Longtemps perçu comme un pays de transit vers l’Europe, le Maroc s’est affirmé conformément à la volonté royale comme une destination d’accueil des immigrants. Sur hautes instructions en 2013 de SM le Roi Mohammed VI qui tient à promouvoir une migration à visage humain, le gouvernement avait élaboré un statut de demandeur d’asile et des garanties juridiques pour respecter les droits des clandestins. S’ensuivirent des opérations de régularisation des migrants subsahariens qui fuient pour la plupart la guerre et la misère qui sévissent dans leurs pays. Mais sur le terrain, la volonté royale, qualifiée de démarche humaniste à l’international, n’a pas été accompagnée par une prise en charge effective de la part des autorités élues et locales des flux migratoires devenus de plus en plus croissants. Cette négligence, intentionnelle ou pas, est incarnée par l’absence de centres d’accueil pour migrants qui se traduit par l’installation de campements sauvages, à l’image de celui de Oulad Ziane à Casablanca, qui a donné lieu, avant qu’il ne soit évacué en 2023, à des affrontements violents entre les migrants et les riverains.

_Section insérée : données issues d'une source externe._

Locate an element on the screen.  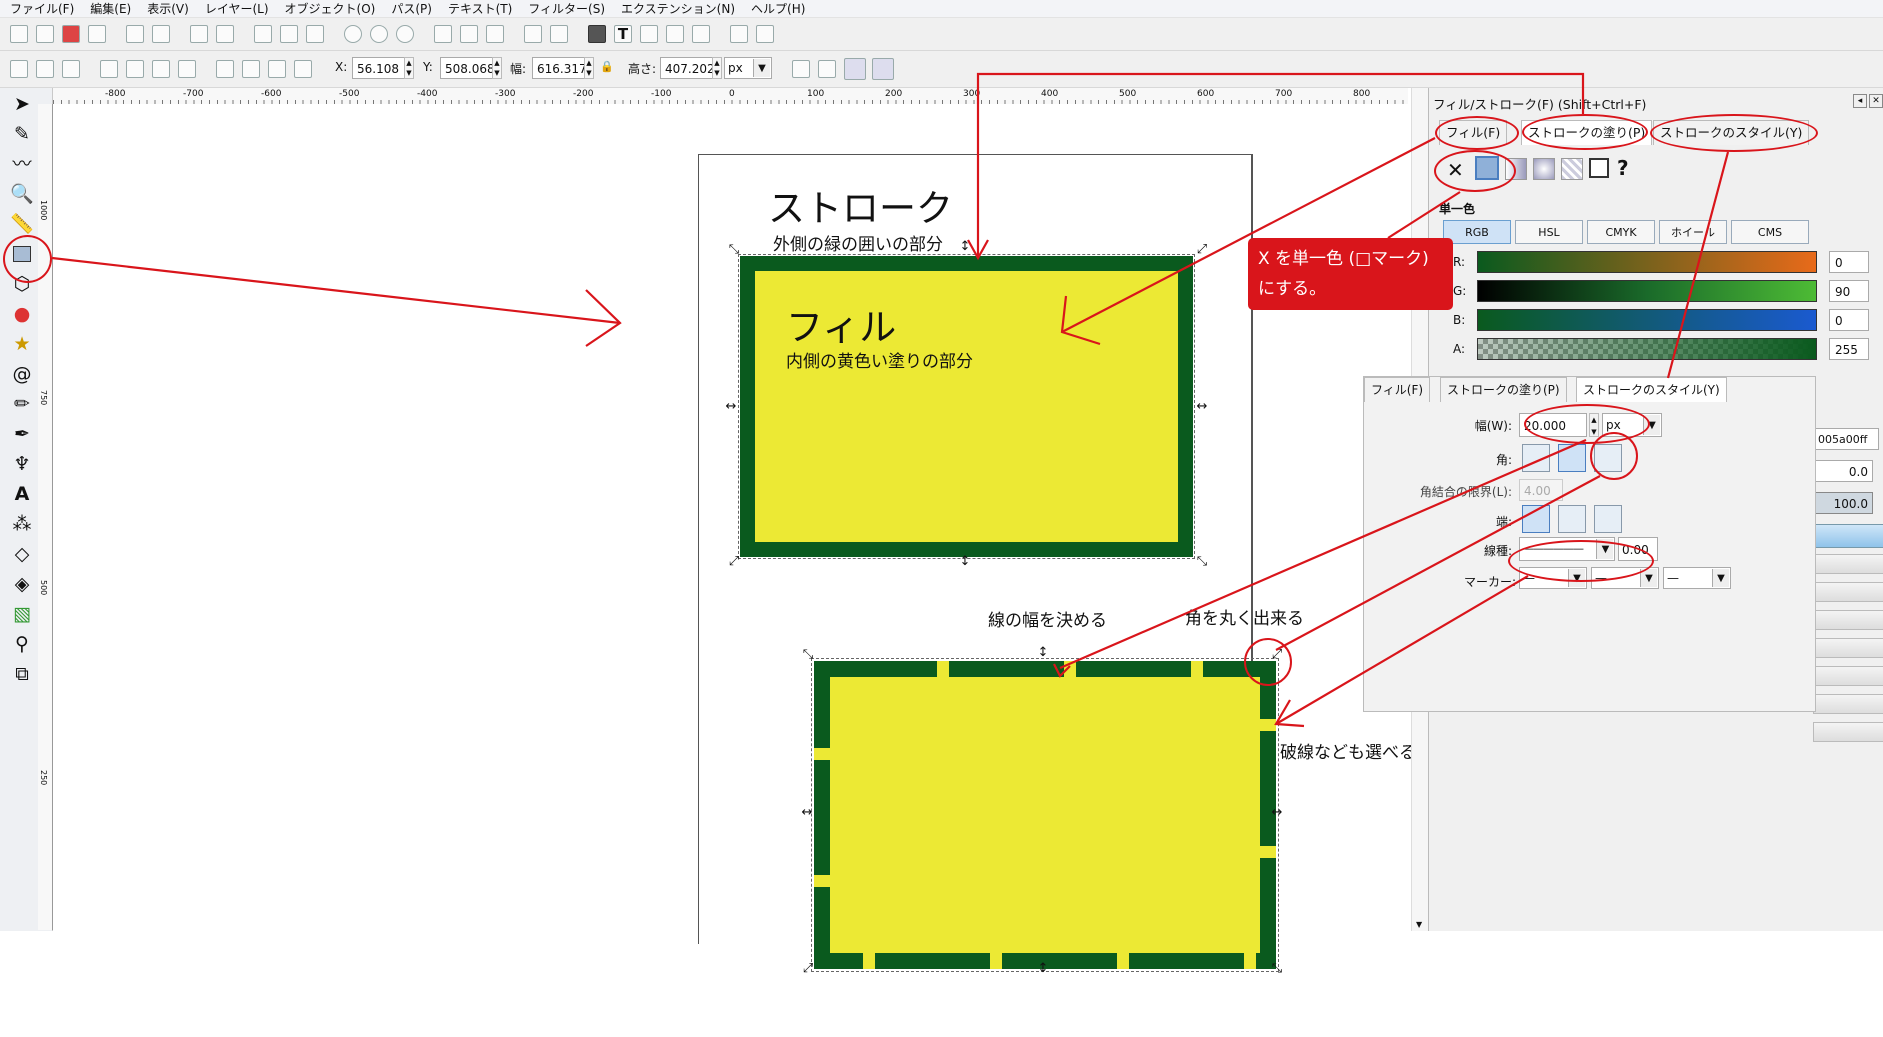
lock-icon: 🔒 is located at coordinates (607, 66).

Une bonne gouvernance migratoire commence d’abord par une surveillance rigoureuse de la frontière terrestre maroco-algérienne dans sa partie est ( oriental), principal point d’entrée des sans papiers. Une maîtrise des flux est fondamentale car pouvant contribuer à l’émergence d’une immigration « choisie » qui constitue un pas vers leur intégration dans la société marocaine. Vaste programme qui renvoie à un processus de toutes les complexités susceptibles d’influencer l’identité nationale en l’enrichissant et en la complexifiant à la fois. Aspect délicat parmi tant d’autres ? Quel statut pour les enfants nés d’un mariage mixte entre un émigré chrétien du sud du Sahara et d’une mère marocaine de confession musulmane ? 

La question migratoire est trop sérieuse pour que les pouvoirs publics continuent à se complaire dans la politique de l’autruche et ne pas prendre le phénomène à bras-le-corps à travers la mise en place d’une politique de l’immigration aux contours clairs. L’objectif étant de rompre avec le laxisme qui caractérise l’approche marocaine dans ce domaine et favoriser l’accueil des étrangers dans de bonnes conditions. Sans craindre de refouler les migrants irréguliers et les délinquants qui posent un problème sécuritaire pour le pays. Il faut juste s’inspirer de l’expérience des autres, notamment les pays européens, qui ont été confrontés bien avant nous à l’immigration et ses dérives.

Ouvrir grand les portes aux flux migratoires au nom des « racines africaines du Maroc »  sans contrôle ni régulation et laisser les choses tourner en roue libre ne fait pas une politique responsable et comporte bien des risques. La solidarité et la fraternité n’excluent pas la fermeté et la responsabilité. 

Gare au mélange des genres et à l’inconséquence politique!